(Saved data entries)
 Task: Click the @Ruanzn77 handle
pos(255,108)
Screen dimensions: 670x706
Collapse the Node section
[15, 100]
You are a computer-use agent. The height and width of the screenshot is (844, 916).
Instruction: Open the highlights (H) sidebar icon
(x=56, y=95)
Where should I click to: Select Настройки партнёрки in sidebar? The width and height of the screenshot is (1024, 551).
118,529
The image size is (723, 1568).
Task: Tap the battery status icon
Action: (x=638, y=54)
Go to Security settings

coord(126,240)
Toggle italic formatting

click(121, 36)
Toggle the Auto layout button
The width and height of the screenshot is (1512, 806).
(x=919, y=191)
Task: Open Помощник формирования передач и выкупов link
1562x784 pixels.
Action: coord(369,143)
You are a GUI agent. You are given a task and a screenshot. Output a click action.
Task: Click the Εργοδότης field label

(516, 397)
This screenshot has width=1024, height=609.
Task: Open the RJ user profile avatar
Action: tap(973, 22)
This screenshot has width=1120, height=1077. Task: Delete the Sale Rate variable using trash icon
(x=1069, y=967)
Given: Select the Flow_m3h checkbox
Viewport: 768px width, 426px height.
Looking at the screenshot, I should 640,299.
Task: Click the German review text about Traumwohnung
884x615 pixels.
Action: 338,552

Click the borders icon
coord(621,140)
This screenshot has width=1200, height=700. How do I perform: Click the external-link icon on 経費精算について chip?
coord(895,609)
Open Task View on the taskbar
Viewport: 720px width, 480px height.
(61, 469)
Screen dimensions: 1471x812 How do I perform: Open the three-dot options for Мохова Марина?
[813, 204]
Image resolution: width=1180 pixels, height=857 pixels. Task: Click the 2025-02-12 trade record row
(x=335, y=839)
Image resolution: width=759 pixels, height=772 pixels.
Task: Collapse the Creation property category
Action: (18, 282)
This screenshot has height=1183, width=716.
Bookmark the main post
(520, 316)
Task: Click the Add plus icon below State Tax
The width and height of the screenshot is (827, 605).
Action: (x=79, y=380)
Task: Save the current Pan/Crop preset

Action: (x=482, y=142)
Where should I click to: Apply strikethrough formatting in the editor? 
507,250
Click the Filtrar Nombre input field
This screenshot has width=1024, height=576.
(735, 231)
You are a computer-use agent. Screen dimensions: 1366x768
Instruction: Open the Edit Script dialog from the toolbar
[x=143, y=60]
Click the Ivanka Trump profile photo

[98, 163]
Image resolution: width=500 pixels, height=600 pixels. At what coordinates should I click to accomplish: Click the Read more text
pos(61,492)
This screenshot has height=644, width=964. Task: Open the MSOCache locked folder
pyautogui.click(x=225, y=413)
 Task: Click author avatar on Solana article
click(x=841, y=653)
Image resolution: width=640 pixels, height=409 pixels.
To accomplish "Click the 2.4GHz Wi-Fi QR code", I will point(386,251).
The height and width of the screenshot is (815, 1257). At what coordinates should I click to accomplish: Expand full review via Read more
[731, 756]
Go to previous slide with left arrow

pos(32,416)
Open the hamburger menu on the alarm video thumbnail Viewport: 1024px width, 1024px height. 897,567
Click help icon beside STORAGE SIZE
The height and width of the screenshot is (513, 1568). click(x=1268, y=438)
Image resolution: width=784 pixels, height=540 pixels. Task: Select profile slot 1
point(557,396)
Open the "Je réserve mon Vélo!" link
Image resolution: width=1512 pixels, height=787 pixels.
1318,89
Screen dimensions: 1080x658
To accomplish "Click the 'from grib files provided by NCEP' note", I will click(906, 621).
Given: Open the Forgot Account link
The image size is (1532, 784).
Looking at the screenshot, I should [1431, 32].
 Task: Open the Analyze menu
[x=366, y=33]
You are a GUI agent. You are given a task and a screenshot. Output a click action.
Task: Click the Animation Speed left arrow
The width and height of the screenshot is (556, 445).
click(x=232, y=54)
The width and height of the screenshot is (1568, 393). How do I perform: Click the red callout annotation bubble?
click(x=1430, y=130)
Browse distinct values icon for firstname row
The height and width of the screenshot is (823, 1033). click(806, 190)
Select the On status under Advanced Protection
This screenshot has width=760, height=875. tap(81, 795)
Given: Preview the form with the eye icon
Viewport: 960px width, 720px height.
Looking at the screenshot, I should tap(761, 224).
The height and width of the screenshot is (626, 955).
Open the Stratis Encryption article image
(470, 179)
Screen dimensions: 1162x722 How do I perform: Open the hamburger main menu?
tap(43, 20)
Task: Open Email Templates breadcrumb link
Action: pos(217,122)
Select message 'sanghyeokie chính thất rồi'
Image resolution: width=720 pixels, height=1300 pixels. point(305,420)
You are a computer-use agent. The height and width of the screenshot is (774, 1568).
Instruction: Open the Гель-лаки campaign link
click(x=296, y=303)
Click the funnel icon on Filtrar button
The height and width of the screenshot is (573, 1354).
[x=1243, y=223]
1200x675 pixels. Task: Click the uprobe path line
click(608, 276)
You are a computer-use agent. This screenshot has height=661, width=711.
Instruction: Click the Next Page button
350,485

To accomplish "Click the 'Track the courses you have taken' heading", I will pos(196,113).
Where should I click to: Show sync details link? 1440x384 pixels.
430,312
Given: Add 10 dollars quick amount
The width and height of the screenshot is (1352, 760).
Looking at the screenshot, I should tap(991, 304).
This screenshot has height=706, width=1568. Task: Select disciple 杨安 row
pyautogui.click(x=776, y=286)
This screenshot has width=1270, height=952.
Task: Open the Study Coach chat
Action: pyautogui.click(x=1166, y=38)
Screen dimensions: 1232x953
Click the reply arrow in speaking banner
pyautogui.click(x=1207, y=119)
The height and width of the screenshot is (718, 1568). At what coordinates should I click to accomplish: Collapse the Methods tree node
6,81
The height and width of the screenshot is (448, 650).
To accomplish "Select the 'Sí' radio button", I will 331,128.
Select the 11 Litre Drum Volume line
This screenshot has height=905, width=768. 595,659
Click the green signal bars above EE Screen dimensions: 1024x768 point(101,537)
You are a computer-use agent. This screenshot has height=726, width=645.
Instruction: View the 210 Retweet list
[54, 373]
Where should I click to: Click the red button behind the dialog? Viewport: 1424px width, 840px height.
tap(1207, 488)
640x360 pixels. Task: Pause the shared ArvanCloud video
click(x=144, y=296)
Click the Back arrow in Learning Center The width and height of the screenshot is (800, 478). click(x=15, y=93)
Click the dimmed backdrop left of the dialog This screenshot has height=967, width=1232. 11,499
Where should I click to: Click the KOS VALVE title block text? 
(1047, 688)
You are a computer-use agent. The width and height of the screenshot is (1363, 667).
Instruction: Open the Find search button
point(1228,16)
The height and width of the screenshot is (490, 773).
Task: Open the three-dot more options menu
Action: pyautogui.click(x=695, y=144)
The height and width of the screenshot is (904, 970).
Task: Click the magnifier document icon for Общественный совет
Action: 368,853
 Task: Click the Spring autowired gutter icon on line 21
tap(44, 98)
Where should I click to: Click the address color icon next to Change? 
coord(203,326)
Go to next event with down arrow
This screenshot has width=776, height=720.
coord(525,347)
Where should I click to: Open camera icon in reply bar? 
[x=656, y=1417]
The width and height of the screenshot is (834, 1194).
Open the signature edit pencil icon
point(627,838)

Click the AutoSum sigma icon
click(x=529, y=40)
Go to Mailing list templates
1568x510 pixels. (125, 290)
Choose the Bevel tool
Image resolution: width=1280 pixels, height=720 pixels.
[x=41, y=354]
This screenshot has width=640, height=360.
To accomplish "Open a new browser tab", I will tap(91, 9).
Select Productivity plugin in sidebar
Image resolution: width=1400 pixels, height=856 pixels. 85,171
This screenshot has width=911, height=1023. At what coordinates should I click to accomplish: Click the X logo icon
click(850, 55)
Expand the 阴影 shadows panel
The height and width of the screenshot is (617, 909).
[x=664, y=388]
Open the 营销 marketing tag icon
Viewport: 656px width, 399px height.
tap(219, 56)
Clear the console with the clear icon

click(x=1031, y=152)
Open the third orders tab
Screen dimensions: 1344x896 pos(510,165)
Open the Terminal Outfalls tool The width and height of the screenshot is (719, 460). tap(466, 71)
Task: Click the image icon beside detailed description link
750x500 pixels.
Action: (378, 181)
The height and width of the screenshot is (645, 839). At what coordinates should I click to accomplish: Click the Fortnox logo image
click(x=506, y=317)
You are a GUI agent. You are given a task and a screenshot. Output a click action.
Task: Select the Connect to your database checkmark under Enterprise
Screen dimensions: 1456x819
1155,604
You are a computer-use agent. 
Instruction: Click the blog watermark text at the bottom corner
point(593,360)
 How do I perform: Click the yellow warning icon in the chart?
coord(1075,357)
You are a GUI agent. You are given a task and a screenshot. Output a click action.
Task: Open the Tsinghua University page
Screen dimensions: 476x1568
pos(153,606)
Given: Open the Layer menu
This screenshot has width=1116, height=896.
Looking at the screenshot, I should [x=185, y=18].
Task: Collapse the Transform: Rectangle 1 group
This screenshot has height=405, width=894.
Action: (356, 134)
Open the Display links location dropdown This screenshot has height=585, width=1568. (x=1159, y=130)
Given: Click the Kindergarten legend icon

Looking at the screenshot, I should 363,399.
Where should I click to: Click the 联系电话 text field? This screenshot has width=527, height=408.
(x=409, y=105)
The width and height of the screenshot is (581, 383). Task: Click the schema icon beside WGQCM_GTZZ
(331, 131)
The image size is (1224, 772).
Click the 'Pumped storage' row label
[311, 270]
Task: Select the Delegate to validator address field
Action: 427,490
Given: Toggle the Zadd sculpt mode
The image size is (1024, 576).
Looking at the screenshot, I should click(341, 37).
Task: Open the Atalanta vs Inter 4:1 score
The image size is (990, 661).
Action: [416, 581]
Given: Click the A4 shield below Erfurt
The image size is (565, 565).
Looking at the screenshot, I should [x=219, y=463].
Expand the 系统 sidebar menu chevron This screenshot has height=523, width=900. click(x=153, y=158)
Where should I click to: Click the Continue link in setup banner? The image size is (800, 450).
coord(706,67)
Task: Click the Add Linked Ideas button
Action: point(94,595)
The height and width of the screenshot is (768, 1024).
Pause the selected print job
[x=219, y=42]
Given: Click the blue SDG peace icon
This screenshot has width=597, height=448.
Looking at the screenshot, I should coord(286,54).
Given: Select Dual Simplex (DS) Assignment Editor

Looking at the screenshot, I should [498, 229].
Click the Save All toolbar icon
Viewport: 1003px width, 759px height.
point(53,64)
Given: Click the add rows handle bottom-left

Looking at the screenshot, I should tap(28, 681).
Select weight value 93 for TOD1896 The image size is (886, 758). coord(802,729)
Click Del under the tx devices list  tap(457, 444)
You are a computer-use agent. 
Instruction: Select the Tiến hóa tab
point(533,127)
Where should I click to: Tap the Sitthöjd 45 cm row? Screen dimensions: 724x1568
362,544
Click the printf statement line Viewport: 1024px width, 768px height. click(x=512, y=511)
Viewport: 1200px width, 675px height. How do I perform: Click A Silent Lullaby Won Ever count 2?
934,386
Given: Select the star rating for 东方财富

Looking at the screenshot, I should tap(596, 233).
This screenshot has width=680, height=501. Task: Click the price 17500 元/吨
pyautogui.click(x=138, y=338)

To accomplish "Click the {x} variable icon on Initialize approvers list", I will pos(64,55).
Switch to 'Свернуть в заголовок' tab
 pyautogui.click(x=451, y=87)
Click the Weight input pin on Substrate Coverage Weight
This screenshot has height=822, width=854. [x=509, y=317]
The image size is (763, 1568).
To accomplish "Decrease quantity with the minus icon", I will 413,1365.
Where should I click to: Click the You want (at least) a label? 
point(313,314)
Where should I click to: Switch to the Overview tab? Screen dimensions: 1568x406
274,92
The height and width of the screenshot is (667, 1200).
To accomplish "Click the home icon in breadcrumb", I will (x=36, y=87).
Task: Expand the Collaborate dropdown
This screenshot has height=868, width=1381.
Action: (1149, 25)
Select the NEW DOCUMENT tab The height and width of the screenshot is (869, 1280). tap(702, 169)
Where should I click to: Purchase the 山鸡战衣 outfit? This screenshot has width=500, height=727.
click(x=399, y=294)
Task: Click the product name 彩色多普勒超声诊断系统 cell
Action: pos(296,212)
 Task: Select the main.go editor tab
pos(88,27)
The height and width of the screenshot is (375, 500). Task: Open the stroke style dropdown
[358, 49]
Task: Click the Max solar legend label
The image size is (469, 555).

Task details: Copy each line from the data above that includes "below".

Response to the task:
Task: Click the Add plus icon below State Tax
Given: Click the A4 shield below Erfurt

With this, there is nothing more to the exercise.